Temperature data loggers (iBCod DS1922L, Maxim Integrated Products, San Jose, CA) were deployed in each tributary during initial sampling (August 2010) and recovered from 5 of the 6 tributaries the following spring (May 2011; the TA Creek data logger was lost over the winter). Data loggers recorded water temperature every 4 h to an accuracy of 0.5°C. Maximum and minimum water temperatures, average and maximum daily range of water temperature, and the first day with average water temperature above 5°C were calculated.

Data analysis

All analyses were conducted in the statistical software R version 2.14.1 (R Development Core Team 2011).
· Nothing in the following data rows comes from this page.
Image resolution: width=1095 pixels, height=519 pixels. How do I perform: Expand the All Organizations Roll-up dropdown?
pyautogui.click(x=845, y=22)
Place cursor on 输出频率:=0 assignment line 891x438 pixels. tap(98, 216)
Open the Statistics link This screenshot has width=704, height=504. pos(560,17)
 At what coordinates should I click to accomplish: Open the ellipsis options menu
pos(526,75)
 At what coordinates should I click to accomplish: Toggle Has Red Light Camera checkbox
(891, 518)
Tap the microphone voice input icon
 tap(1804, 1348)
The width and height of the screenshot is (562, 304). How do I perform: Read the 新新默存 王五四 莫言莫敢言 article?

First, we tested for a correlation between gene transcription for each gene assayed and fork length to assess the role body size played in gene transcription. We also tested for a correlation between gene transcription values with geographic order (South to North) to assess potential geographic influences on gene transcription because isolation by distance has been demonstrated for these populations using neutral microsatellite markers (Koehler 2010). To test for transcriptional response to our challenges, we used T-tests to test for differences between control and challenged transcription for each gene in each population. To account for multiple tests, we calculated the false discovery rate (FDR) for each challenge and global P-values for each locus using 1000 random permutations of the data. FDRs were calculated for each challenge as the random expectation of the number of significant tests per permutation divided by the number of observed significant tests in the original data. To test for population differences in response to stress, we subtracted mean population resting state transcription from challenged individuals. We then compared population responses in a one-way analysis of variance (ANOVA) for each gene.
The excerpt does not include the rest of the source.